WHAT YOU HAVE TO DO:
Pick out every line in the rows below that contains the string "Select", and copy each one. Case counts.

SUPPLIED INFORMATION:

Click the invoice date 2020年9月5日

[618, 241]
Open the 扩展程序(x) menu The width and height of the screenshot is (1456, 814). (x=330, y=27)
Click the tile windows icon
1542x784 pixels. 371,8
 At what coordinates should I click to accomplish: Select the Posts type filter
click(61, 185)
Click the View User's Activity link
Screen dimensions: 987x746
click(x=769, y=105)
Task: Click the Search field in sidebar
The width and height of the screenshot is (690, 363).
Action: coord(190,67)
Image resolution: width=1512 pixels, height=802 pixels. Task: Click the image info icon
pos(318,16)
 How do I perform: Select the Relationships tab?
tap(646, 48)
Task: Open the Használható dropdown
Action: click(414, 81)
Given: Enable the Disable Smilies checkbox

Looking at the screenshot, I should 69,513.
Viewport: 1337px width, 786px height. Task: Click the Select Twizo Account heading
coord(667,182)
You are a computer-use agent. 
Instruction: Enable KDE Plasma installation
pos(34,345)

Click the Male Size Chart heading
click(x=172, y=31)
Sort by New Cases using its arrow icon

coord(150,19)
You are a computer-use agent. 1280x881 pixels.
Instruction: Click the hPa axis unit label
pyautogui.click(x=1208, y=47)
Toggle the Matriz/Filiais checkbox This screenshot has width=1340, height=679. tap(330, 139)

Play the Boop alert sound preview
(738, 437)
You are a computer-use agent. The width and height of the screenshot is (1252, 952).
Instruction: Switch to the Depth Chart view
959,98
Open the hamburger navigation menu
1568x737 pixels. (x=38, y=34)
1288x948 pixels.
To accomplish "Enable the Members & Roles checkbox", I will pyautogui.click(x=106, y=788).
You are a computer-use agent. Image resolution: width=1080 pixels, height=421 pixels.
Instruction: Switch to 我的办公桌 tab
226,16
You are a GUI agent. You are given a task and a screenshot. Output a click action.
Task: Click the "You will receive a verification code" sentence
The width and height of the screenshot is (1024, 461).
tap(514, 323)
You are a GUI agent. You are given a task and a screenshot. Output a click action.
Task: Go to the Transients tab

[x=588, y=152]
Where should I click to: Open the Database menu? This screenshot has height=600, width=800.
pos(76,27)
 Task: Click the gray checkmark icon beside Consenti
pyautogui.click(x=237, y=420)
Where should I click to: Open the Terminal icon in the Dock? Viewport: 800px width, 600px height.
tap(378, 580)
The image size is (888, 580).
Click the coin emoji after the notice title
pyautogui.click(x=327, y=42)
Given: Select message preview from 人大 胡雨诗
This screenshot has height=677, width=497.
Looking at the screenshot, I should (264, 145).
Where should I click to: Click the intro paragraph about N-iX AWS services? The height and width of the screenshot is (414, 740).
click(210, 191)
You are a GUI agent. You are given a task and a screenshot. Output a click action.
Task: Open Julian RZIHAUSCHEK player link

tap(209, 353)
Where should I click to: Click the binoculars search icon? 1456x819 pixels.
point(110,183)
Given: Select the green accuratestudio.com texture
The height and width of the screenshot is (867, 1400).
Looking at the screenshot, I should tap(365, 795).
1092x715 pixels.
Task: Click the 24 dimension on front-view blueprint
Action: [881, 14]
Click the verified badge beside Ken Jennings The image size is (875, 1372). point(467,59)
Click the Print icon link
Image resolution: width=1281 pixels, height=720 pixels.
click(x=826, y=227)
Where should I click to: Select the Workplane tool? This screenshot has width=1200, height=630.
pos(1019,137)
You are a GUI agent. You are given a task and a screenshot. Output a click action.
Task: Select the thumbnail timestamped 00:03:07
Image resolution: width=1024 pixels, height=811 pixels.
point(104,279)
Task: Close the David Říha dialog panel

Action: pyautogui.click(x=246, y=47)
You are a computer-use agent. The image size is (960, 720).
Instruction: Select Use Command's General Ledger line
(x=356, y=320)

FINAL RESULT:
 At what coordinates should I click to accomplish: Select the Posts type filter
 How do I perform: Select the Relationships tab?
Viewport: 1337px width, 786px height. Task: Click the Select Twizo Account heading
Given: Select message preview from 人大 胡雨诗
Given: Select the green accuratestudio.com texture
Where should I click to: Select the Workplane tool? This screenshot has width=1200, height=630.
Task: Select the thumbnail timestamped 00:03:07
Instruction: Select Use Command's General Ledger line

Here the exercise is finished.